L’amour, le partage et la liberté d’expression — au sens plein et non marchand de ces termes — sont les formes d’existence humaine les plus radicalement irréductibles à la logique marchande. On peut vendre du contenu amoureux, mais on ne peut pas vendre l’amour. On peut monétiser le partage, mais on ne peut pas acheter le don véritable. On peut garantir formellement la liberté d’expression et en organiser la commercialisation, mais on ne peut pas acheter la pensée libre.

Ce sont précisément ces dimensions que l’économie de l’attention cherche à coloniser — et c’est pourquoi leur défense est politique. Revendiquer le droit à une relation amoureuse qui ne soit pas une performance pour les réseaux sociaux, à une amitié qui ne se mesure pas en followers, à une pensée qui ne s’optimise pas pour l’algorithme, à une création qui ne cherche pas d’audience : c’est refuser la marchandisation intégrale de l’existence.

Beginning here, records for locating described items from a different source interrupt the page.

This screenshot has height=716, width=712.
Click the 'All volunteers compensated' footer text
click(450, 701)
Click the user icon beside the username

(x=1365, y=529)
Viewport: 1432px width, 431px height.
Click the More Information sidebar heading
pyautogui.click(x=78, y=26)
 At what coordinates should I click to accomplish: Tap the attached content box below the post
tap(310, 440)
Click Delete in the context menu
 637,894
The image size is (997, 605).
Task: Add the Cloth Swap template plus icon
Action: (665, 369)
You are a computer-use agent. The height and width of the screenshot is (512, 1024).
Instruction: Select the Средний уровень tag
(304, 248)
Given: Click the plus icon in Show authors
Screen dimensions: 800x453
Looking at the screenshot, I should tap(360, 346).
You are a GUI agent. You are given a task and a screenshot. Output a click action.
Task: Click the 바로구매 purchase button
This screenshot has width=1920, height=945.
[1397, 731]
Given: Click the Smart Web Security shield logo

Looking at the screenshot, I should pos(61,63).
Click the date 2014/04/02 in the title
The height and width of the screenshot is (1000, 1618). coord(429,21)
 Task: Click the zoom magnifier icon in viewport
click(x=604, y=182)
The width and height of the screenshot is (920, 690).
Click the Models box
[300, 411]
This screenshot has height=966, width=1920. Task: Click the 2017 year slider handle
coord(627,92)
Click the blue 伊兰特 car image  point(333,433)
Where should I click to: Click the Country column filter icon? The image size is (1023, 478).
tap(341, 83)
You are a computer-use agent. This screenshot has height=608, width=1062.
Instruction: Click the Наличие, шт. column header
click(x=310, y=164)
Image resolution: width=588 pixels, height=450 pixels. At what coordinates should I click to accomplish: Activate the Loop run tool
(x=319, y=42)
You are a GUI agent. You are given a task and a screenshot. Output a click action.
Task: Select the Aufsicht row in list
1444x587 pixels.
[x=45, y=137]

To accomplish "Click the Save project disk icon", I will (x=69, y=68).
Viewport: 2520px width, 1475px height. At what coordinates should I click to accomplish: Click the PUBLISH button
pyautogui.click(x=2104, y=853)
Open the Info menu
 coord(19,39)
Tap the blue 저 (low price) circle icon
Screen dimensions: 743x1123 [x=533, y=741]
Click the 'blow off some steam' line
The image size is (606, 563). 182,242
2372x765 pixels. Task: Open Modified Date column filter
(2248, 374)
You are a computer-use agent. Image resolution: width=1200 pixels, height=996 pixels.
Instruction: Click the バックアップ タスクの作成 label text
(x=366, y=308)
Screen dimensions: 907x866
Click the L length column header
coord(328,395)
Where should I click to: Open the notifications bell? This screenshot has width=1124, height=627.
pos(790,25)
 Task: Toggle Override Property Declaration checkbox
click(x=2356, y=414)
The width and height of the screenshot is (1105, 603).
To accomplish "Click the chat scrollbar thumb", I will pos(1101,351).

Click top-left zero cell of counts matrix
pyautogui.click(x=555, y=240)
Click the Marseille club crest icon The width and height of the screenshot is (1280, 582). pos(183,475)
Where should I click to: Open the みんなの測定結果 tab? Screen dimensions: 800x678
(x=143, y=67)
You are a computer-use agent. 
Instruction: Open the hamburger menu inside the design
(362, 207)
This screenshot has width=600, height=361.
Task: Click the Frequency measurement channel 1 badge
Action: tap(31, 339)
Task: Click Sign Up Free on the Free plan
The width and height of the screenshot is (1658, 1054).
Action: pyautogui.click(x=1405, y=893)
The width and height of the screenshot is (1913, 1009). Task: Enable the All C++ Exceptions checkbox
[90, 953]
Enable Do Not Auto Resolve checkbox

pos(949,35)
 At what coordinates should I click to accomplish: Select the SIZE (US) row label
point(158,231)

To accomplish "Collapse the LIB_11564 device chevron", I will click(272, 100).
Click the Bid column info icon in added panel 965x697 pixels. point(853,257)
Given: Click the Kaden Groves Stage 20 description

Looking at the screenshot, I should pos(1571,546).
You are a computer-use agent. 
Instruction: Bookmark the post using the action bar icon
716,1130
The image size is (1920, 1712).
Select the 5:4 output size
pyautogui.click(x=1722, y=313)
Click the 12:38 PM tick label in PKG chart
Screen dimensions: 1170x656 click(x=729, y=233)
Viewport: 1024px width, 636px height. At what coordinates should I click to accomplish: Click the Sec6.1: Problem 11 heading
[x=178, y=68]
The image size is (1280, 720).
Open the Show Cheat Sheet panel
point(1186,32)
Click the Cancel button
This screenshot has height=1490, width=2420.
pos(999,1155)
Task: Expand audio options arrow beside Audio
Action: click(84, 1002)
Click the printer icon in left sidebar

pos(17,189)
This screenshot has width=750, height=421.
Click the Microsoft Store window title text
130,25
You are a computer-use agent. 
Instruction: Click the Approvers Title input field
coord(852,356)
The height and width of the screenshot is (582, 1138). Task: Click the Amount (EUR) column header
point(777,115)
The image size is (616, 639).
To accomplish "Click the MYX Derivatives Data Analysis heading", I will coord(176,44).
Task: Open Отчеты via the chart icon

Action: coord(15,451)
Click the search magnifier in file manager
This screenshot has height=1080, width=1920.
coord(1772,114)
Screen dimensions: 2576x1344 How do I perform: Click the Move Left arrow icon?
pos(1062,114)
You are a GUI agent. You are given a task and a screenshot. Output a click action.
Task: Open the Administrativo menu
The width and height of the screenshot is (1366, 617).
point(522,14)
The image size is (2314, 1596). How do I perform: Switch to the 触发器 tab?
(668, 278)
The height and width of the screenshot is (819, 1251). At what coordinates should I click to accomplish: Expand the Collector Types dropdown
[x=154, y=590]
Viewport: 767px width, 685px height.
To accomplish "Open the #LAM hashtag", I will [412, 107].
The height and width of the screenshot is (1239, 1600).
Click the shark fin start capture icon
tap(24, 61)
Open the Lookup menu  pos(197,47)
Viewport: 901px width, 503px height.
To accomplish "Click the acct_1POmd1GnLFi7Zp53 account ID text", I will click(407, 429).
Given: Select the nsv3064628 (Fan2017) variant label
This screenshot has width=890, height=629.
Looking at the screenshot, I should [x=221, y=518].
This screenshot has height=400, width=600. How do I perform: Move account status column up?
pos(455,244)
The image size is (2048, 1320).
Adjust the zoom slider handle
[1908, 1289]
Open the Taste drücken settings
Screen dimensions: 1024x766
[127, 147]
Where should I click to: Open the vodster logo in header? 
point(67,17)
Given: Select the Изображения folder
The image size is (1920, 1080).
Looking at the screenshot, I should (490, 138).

Il est significatif que les traditions philosophiques et spirituelles les plus diverses — le bouddhisme zen, le christianisme mystique, le stoïcisme, l’existentialisme — aient toutes identifié dans la capacité à être pleinement présent, sans distraction, sans performance, sans audience, une condition essentielle de l’épanouissement humain.

 

Bordiga, la contre‑révolution permanente et la question de l’alternative

Amédéo Bordiga, fondateur du Parti communiste d’Italie et penseur d’une radicalité rare, avait développé, dans les années d’après‑guerre, une analyse du capitalisme comme système auto‑reproducteur dont la puissance tient précisément à sa capacité à absorber et neutraliser toute opposition. Pour Bordiga, le capitalisme ne se perpétue pas seulement par la force : il se perpétue en transformant les résistances en ressources. (Bordiga, Prolétariat et Anti‑Prolétariat, 1951)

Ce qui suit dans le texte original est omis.